Running Qwen3.6 locally on my AMD GPU

Every now and then I get the itch to run an AI model locally. No API costs, no data leaving my machine, just my own hardware doing the work. I gave it another try this weekend.

The hardware

My desktop is reasonably capable:

Ryzen 9 5950X
64 GB RAM
AMD Radeon RX 9070 with 16 GB VRAM
Debian (7.0.7-x64v3-xanmod1 kernel)

The model I picked was Qwen3.6-27B. The plan was simple: grab a GGUF quantized version from Hugging Face, point llama-server at it, hook it into opencode, and have a local coding assistant.

ROCm is still fiddly

AMD’s ROCm has improved a lot, but it’s not Nvidia. I grabbed a pre-built llama.cpp binary from lemonade-sdk/llamacpp-rocm which targets gfx120X (the RDNA4 architecture of the RX 9070). First run:

./llama-server \
  -m ~/models/qwen3.6/Qwen-Qwen3.6-27B-Q4_K_M.gguf \
  -ngl 99 \
  -c 32768 \
  --host 127.0.0.1 \
  --port 8080

ggml_cuda_init: failed to initialize ROCm: no ROCm-capable device is detected

The GPU was visible to the system and the amdgpu kernel module was loaded, but /dev/dri/ was empty. No render nodes. Turns out the Navi 48 firmware isn’t named navi48_*.bin like you’d expect, but gc_12_0_1_*.bin. A newer naming convention that I couldn’t find documented anywhere. Adding myself to the render group and rebooting fixed it.

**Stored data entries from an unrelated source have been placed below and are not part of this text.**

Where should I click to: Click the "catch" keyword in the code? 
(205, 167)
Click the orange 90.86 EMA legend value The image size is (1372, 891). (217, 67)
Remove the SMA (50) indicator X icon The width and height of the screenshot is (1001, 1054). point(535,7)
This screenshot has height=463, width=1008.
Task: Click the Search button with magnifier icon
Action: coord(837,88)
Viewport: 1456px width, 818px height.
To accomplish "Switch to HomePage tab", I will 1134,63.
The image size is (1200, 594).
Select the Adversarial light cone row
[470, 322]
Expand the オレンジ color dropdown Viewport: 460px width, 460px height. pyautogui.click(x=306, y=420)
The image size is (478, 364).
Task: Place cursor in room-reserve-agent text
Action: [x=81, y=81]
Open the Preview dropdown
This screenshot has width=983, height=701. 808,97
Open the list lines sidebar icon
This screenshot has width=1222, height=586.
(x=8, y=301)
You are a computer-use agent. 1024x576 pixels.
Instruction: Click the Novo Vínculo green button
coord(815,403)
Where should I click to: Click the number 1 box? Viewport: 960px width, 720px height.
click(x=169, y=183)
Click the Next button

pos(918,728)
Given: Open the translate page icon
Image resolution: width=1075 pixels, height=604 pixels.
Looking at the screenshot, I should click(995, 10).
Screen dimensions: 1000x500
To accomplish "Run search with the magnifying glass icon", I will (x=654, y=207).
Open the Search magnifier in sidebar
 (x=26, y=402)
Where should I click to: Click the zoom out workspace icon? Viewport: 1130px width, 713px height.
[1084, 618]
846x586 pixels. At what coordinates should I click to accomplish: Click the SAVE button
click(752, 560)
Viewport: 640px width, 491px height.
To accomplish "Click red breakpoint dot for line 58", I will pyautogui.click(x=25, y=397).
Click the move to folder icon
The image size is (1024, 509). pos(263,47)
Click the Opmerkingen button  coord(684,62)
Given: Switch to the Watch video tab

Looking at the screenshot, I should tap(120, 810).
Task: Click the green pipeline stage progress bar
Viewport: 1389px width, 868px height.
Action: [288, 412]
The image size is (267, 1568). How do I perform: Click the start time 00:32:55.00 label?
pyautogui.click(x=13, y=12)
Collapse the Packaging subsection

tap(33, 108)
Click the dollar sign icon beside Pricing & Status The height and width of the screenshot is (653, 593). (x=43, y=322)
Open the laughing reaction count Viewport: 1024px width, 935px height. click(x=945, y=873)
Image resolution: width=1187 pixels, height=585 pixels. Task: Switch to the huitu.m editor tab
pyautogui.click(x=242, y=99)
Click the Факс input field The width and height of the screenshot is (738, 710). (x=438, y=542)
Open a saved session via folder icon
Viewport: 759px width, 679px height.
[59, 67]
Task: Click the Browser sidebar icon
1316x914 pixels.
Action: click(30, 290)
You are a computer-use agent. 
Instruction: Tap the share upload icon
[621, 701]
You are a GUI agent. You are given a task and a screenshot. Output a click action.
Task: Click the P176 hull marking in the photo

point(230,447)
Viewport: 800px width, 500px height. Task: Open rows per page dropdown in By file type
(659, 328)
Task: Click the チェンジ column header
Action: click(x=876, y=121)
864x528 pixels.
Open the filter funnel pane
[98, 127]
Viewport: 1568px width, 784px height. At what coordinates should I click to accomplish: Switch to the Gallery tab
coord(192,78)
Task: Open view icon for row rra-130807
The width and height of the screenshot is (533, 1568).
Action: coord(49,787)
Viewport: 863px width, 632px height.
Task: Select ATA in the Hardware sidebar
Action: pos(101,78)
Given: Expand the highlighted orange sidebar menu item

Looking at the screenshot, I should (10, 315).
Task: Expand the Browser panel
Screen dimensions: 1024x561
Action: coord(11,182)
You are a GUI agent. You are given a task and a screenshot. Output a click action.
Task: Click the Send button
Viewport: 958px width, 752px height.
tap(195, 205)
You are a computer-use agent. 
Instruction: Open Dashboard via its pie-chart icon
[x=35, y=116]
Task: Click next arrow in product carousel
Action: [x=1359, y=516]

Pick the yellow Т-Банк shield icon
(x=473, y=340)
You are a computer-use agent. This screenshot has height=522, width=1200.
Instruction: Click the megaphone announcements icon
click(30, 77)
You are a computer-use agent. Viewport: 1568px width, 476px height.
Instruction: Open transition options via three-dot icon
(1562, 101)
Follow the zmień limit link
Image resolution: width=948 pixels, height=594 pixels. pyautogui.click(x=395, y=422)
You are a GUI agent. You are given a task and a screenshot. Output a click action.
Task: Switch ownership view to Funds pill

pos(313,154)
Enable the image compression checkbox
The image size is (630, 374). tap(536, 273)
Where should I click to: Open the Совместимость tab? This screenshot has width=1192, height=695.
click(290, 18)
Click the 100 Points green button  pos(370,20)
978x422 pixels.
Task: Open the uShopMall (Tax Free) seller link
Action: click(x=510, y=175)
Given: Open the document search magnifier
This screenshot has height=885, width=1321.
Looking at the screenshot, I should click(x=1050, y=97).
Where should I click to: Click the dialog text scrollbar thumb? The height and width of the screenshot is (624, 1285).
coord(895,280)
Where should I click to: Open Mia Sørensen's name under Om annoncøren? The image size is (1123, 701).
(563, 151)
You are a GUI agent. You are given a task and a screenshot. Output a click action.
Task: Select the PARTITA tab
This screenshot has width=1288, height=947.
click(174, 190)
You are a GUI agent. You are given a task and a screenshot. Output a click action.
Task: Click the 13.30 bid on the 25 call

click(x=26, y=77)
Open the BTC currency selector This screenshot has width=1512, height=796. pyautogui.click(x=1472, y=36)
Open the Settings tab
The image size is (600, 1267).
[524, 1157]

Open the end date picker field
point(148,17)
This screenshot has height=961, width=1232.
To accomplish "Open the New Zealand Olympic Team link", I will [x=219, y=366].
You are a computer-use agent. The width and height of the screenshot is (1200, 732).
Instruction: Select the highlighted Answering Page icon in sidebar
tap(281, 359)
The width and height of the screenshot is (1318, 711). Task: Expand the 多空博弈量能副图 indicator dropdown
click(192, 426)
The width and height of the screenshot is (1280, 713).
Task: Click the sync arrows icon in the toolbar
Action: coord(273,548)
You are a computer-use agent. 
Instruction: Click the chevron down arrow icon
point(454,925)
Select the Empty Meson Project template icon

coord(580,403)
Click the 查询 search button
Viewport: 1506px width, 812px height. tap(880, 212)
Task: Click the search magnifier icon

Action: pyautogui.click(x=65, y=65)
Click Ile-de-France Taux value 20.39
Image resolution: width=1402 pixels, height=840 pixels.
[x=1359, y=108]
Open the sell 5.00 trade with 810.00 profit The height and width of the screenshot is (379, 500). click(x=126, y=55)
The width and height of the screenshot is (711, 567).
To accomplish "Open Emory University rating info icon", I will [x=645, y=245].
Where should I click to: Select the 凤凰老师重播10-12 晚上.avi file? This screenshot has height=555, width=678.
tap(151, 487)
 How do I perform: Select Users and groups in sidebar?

The checks that mattered were:

lspci -nnk | grep -A3 -E "VGA|Display|3D"
lsmod | grep "^amdgpu"
ls -l /dev/dri/
ls /lib/firmware/amdgpu/gc_12_0_1*.bin

And the group fix was just:

sudo usermod -aG render "$USER"
sudo reboot

16 GB of VRAM isn’t 16 GB

With ROCm working, I loaded the Q4_K_M quantization, a 15.65 GB file. My GPU has 16 GB. Should fit, right?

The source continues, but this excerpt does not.